Another thing Asimov had wrong--and right.

CounterIn the 3½ years after I first wrote about Isaac Asimov's Nightfall, that post has remained in the top ten, with over 2300 hits--so I am regularly reminded of its popularity. It occurred to me today, in going back over what I had written, that there is another fascinating correlation between Asimov's fiction and the reality of the struggle between atheists and Christians. Note that in Nightfall, the scientists of Lagash and the religionists of Lagash are members of non-intersecting sets. This is how Asimov and his fellow atheists would have it: a classic battle in which all the science is on one side, and all the religion on the other. Among Asimov's blind spots should be pointed out his failure to see that this has never been the case. Even with PhD programs being virtually closed to anyone willing to admit that he believes the biblical account of creation, there are still thousands of practicing scientists who see no conflict between their beliefs and their ability to do real science. In fact, they lay against the atheists the opposite charge: that their unwillingness to believe the Bible's account as true history is an obstacle to scientific progress. So, Asimov was wrong about that.
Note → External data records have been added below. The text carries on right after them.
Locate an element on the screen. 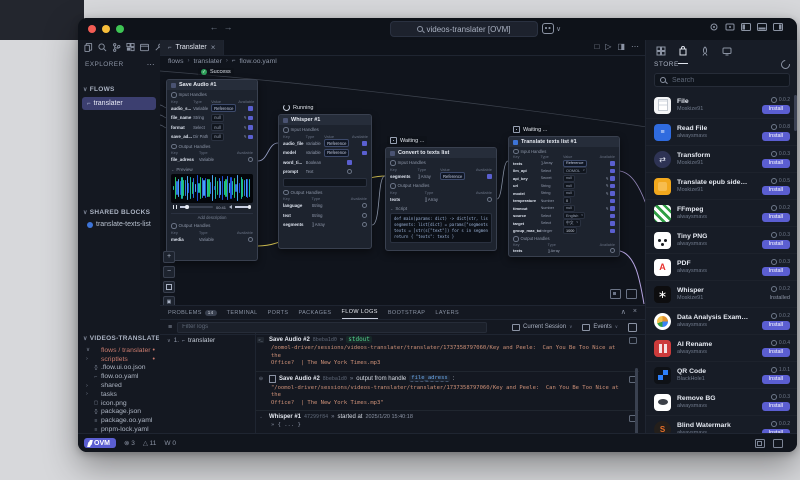  node-input-row: model String null ✎ is located at coordinates (564, 194).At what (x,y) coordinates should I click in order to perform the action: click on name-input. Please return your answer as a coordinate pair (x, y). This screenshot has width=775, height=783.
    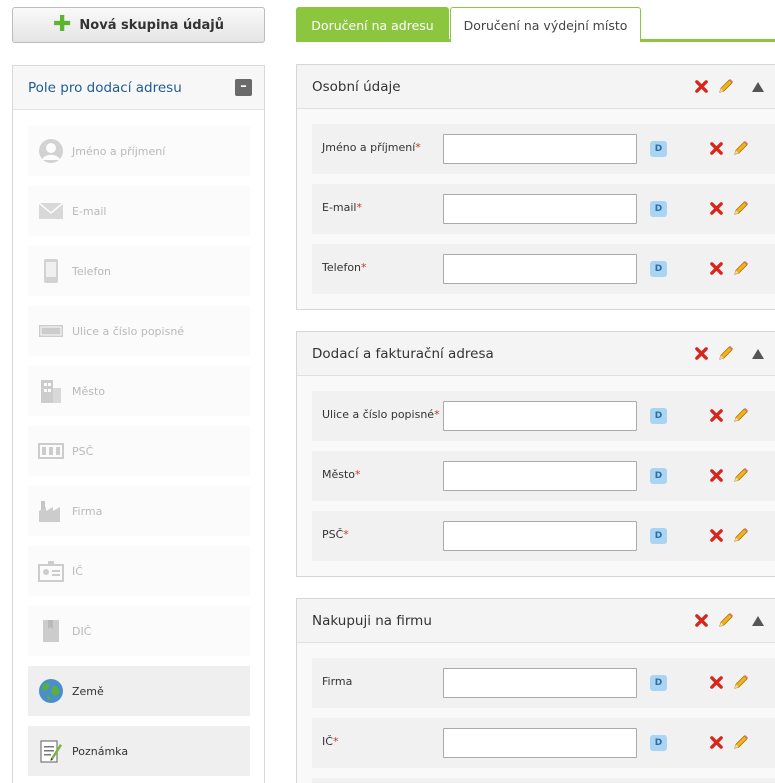
    Looking at the image, I should click on (540, 149).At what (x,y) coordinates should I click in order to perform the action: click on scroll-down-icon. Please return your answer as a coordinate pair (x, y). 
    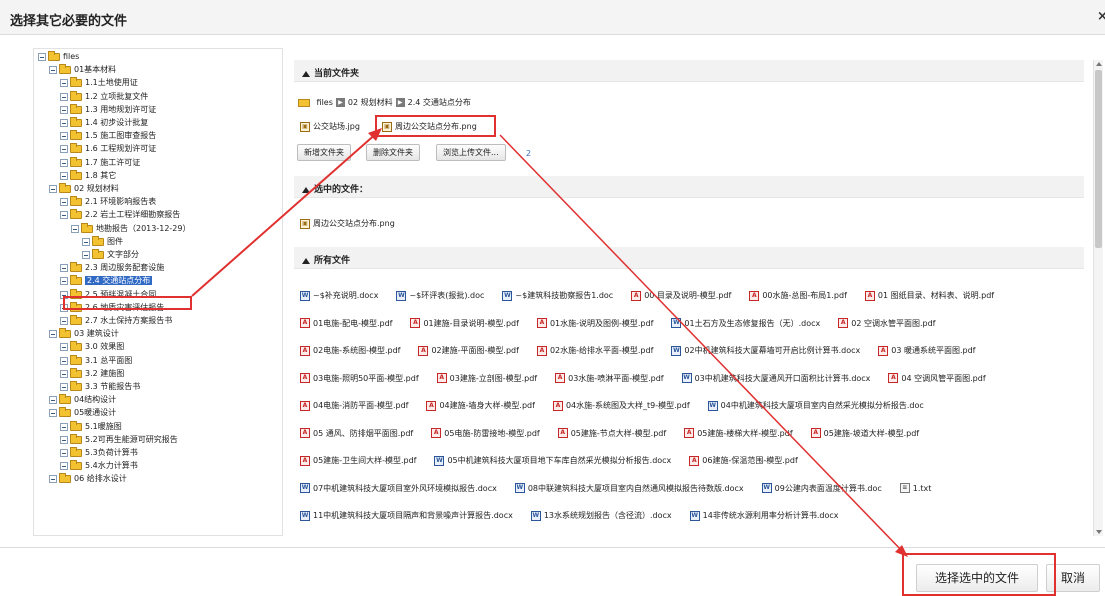
    Looking at the image, I should click on (1099, 532).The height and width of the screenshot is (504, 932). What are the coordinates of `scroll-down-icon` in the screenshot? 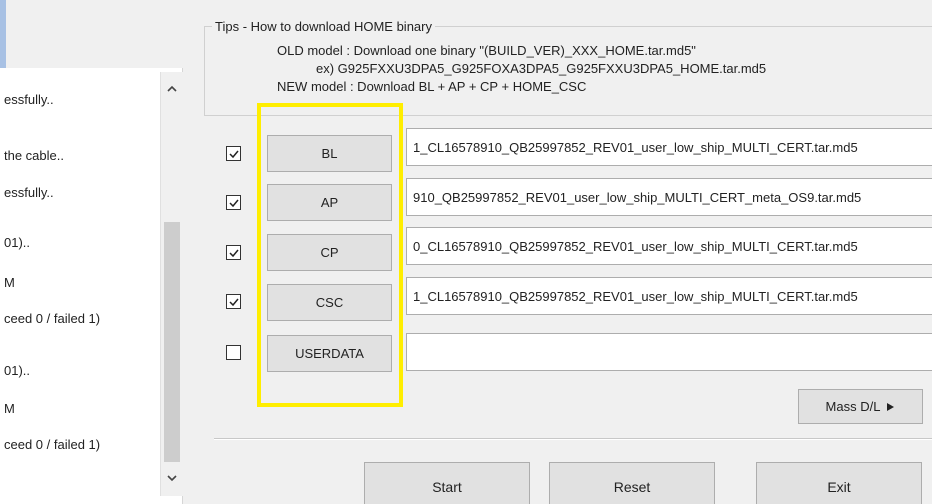 It's located at (172, 478).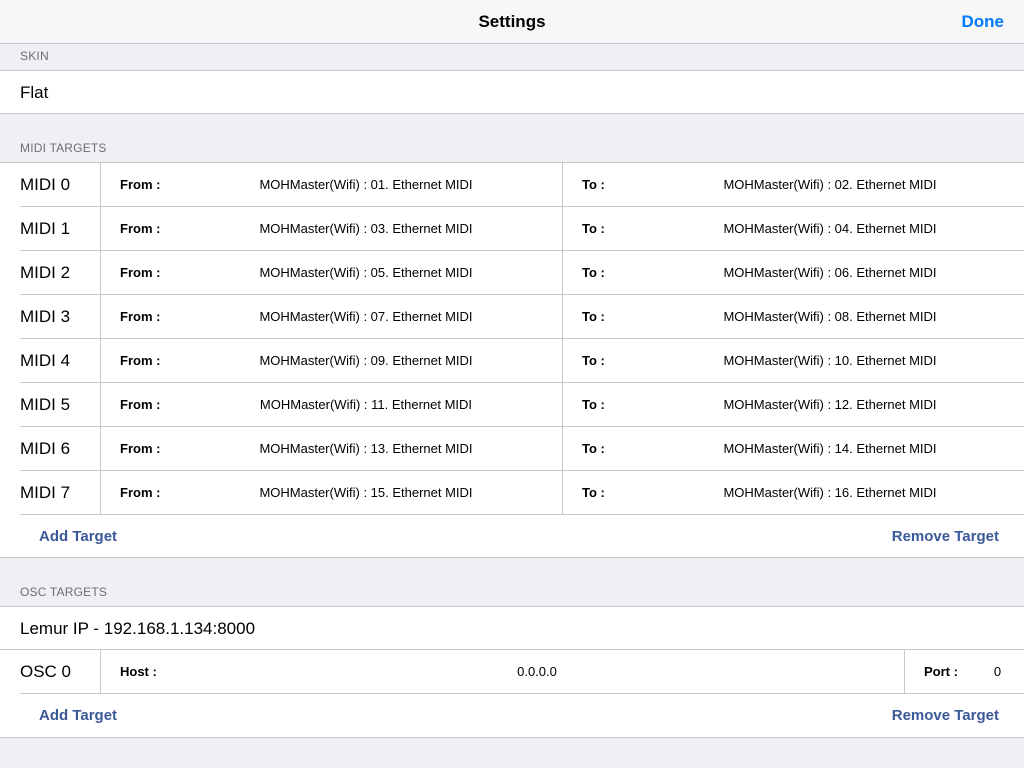  I want to click on osc-actions-row: Add Target Remove Target, so click(512, 716).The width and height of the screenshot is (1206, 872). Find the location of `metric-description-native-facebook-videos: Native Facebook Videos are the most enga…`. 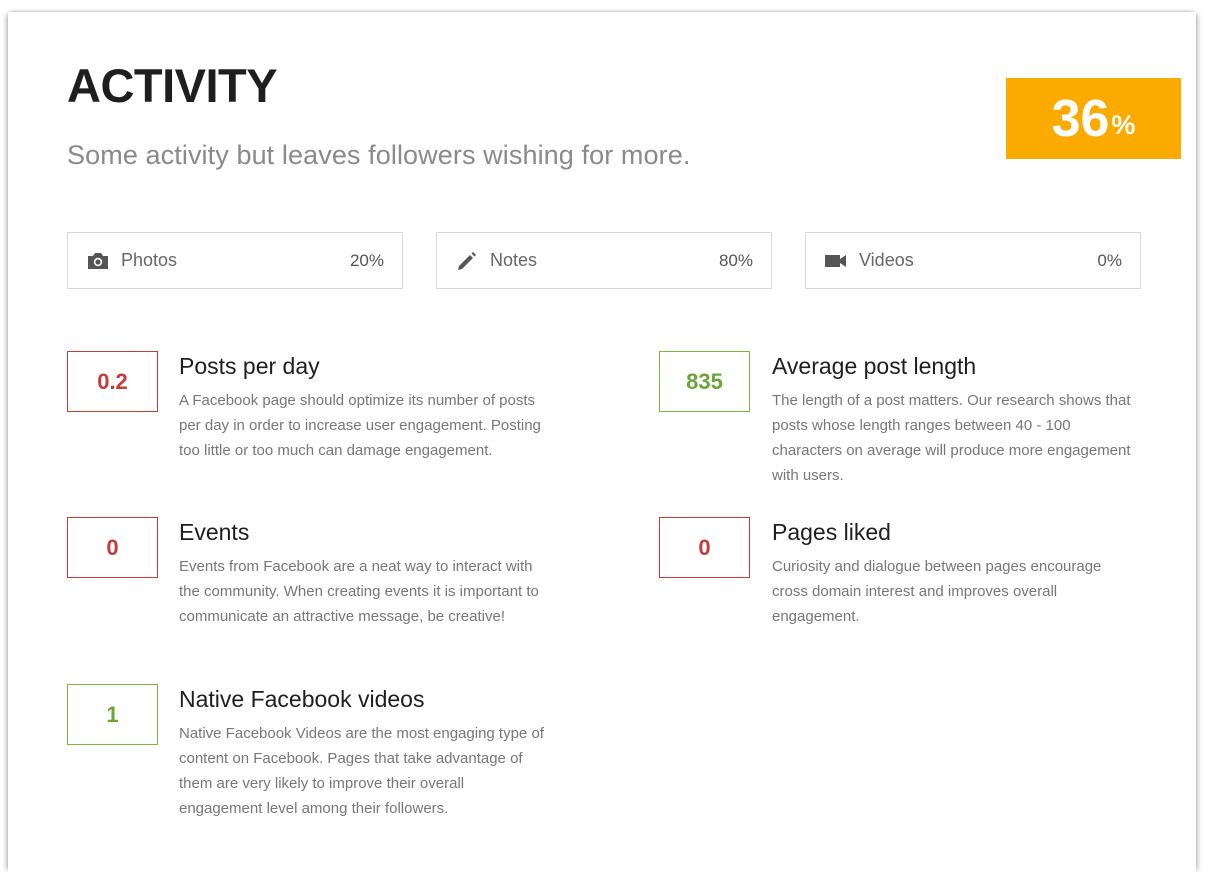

But notice what he was right about: on Lagash, it was only the religionists who had any record of Lagash's ancient history: the scientists had none. Although their science had advanced to the point that they were able to run the astronomical clock back to a time when none of Lagash's six suns were visible, they had no historical memory amongst themselves that it had actually happened. For this, they had to turn to the records of the religionists, as despised as they were.

When Nightfall became such a popular story that it was made into a movie, that was changed. In the new version, archaeologists stumbled across evidence that showed the scientists they had been wrong all those years in denying the religionist's stories about an ancient darkness--and new studies of planetary motion were forcing the scientists to admit that there must be something to what the religionists were saying after all.

Now, why would Asimov change his story in this way? Was it due to the fact that, in the decades following the publication of Nightfall,  archaeology had vindicated many tenets of Scripture that had been previously scoffed at?

Note: this was actually posted on September 4, 2014. Some glitch in blogger predated it when posted.